The call for tokenization continues to grow, but the enthusiasm is primarily focused on the opportunities for big cryptocurrencies, big banks, and Wall Street.
What about small businesses?
small scale cryptocurrency
Last week, these institutions participated in policy dialogue at the U.S. House of Representatives Financial Services Committee’s tokenization hearing. A Democratic witness, Salman Banaei, general counsel for Plume Network, made a compelling case for the value proposition of tokenization in his testimony.
“Plume is Ethereum’s ‘compliance layer’ and is the only Ethereum Layer 2 blockchain built to support AML tokenization and protocol-level sanctions control. Our Nest asset management protocol also embeds compliance directly into tokenized assets,” he said.
Mr. Banaei advocated for the secure integration of tokenization into capital markets and advocated for community-focused asset-backed securities.
“Congress should encourage the SEC to promote the tokenization of asset-backed securities (ABS), securities backed by community development financial institutions, minority business institutions, minority depository institutions, low-income housing tax credit programs, and opportunity zones, including federally supported programs that enhance capital formation in underserved communities.”
He also expressed concern about how regulatory fragmentation could affect America’s global competitiveness in emerging sectors.
“Foreign jurisdictions are not waiting for the SEC or Congress to act. The infrastructure layer of the global capital markets is being built now.”

U.S. Rep. Maxine Waters and Plume Network General Counsel Salman Banaei.
Salman Banaei, General Counsel, Plume Network
A clear market structure that promotes competitiveness
A few days ago, I served as a panelist for a global tokenization session hosted by the Institute of International Law. Fellow speaker Anne-Sophie Sissy, Kaiko Chief Management Officer and Group General Counsel, focused on market structure. She discussed the missing infrastructure layers and compliance challenges that will make or break cross-border tokenization.

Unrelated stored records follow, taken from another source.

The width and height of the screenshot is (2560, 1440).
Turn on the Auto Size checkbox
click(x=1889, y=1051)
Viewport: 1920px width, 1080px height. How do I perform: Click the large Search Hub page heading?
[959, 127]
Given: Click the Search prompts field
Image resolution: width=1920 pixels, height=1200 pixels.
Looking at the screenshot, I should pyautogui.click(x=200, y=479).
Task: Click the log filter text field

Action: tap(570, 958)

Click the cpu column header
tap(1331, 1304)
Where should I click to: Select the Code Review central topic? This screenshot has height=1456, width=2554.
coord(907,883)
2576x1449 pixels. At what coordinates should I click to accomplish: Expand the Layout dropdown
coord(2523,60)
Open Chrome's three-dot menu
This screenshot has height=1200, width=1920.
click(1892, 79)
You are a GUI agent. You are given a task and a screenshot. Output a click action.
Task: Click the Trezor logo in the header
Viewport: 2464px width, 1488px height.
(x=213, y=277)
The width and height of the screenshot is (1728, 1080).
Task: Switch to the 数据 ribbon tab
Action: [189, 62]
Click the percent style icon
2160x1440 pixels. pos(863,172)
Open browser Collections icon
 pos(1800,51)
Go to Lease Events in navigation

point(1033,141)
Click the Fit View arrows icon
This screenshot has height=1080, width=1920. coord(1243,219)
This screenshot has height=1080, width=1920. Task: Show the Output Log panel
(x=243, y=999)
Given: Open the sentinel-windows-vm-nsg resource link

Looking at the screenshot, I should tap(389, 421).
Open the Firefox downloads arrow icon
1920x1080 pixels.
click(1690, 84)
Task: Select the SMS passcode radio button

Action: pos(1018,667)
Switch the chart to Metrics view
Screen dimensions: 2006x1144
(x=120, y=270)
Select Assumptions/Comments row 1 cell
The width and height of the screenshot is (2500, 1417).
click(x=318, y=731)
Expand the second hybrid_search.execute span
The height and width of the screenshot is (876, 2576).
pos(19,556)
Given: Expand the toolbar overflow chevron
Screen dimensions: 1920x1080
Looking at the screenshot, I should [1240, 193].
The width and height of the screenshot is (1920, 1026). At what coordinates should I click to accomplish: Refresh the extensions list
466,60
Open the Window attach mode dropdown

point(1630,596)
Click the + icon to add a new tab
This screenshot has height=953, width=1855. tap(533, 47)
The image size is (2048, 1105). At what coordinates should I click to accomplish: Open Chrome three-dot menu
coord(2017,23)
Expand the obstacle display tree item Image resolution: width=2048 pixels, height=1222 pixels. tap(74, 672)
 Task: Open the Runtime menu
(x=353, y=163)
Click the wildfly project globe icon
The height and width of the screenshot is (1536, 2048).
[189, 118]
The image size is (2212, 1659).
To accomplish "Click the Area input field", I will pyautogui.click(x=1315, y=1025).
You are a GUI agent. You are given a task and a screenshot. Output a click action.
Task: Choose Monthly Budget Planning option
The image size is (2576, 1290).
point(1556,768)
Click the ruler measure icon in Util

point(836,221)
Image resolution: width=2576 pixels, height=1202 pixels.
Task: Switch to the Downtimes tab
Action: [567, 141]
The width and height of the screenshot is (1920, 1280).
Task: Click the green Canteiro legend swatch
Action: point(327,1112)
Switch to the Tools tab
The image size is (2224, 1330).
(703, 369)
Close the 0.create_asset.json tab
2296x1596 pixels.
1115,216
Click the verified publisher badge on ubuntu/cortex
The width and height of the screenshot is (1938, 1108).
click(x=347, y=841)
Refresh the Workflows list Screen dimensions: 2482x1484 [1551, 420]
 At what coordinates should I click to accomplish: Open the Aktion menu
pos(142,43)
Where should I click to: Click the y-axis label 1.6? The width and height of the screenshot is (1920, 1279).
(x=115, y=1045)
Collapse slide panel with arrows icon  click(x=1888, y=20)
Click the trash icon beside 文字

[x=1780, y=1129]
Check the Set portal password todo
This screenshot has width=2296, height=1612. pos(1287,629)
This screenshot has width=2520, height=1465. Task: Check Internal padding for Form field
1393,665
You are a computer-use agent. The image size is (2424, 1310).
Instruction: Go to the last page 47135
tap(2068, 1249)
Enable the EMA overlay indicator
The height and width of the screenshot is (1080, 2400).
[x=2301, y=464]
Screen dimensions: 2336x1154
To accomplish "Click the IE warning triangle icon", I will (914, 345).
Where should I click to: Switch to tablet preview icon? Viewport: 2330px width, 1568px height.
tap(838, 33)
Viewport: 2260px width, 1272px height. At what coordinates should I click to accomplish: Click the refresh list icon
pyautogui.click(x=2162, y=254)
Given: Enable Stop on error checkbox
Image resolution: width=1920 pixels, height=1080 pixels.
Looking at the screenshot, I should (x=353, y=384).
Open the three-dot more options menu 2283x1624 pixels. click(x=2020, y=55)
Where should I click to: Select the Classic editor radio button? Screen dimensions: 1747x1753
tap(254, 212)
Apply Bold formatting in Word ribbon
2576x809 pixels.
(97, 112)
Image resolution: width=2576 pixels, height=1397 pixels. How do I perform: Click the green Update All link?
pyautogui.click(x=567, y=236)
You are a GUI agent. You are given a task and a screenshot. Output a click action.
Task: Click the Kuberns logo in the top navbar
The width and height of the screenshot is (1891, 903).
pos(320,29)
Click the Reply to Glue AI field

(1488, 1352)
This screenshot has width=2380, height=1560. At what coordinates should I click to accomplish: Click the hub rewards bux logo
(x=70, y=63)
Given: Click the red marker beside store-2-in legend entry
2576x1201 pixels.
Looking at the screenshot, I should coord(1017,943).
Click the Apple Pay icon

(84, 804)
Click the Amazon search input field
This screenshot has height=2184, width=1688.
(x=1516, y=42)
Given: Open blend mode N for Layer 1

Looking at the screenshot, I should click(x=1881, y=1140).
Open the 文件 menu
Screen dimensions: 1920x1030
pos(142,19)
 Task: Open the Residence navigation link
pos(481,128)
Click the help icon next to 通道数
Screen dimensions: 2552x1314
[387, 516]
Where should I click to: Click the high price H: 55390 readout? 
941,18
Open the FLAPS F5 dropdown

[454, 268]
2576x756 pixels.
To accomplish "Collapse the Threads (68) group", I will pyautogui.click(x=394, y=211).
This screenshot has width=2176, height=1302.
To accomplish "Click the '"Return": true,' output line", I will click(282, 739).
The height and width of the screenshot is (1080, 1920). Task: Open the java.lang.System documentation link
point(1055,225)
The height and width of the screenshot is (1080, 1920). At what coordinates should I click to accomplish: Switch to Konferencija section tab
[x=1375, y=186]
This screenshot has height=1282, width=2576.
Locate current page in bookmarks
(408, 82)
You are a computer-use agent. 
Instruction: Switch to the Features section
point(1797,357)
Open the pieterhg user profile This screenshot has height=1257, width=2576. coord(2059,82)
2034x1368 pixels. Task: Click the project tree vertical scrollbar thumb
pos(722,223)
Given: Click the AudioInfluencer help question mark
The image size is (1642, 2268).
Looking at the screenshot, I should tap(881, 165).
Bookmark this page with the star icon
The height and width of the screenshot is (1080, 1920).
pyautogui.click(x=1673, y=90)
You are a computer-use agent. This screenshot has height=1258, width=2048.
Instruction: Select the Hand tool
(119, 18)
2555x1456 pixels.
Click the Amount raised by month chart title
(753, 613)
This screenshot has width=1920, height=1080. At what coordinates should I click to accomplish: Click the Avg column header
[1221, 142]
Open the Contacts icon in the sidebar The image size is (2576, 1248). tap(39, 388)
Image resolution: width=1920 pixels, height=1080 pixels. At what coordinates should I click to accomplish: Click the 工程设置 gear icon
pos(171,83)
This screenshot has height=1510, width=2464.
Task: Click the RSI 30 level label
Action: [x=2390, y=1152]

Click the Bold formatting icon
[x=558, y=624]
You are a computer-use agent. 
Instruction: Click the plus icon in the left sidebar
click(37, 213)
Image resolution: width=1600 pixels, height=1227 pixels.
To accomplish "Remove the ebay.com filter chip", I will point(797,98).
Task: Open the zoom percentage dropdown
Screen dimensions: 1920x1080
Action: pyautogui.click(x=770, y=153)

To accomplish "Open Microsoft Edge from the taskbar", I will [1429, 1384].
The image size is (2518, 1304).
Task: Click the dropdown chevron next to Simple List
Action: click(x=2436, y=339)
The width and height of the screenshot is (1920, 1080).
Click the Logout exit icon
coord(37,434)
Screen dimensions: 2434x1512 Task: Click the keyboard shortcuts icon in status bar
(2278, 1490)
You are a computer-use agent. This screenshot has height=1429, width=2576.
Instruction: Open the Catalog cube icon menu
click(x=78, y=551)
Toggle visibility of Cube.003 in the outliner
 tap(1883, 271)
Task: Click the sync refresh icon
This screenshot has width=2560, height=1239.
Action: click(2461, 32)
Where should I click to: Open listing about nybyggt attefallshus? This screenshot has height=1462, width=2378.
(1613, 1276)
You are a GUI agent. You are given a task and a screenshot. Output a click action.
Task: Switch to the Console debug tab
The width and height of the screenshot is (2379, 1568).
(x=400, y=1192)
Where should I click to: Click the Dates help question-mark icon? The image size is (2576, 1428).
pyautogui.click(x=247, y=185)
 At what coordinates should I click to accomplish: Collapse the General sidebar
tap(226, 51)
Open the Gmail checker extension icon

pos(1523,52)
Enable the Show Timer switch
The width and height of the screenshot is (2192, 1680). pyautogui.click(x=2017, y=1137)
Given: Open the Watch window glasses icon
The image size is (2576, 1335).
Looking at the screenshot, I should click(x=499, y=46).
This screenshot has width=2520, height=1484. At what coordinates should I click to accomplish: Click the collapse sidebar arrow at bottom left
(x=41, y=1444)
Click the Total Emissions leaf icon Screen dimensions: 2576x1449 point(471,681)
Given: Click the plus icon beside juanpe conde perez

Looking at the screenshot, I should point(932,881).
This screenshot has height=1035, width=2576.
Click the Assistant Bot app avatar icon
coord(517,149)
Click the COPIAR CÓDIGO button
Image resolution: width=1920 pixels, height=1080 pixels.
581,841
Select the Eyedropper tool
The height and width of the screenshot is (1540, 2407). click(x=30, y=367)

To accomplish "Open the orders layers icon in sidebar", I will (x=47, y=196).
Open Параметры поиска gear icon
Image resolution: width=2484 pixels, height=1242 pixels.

“Cryptocurrency and DeFi have proven that smart contracts and blockchain work to enable financial services. Data infrastructure is an essential layer, needed to bridge traditional market data pipelines and on-chain contract execution,” she emphasized.
In his call to action, Sisi encouraged the formation of industry working groups, public-private partnerships, and common standards for proof of reserve.
These types of recommendations can create potential opportunities for small businesses and organizations. But what is the way forward?

ILI Financial Roundtable “Tokenization – Current Status, Regulatory Challenges and Future Directions” (March 19, 2026)
Institute of International Law
movement towards harmony
There is a lot of policy and regulatory work to do to foster transparency and a strong tokenization sector with participation for traditional small and medium-sized enterprises and microenterprises such as minority financial institutions and community development financial institutions.
The frontier of the future is just beginning, but if the United States is to take the lead in the global tokenization market, Washington must move faster. The US Senate’s market structure bill has a tokenization provision, but it has stalled. But guidance is trickling down and talk of harmonization among regulators is encouraging.
A few weeks ago, the Federal Deposit Insurance Corporation, the Federal Reserve Board, and the Office of the Comptroller of the Currency issued a joint statement outlining guidance regarding the capital treatment of eligible tokenized securities.
Still, the United States needs to develop a comprehensive framework to ensure that smaller players are not sidelined in the tokenization boom.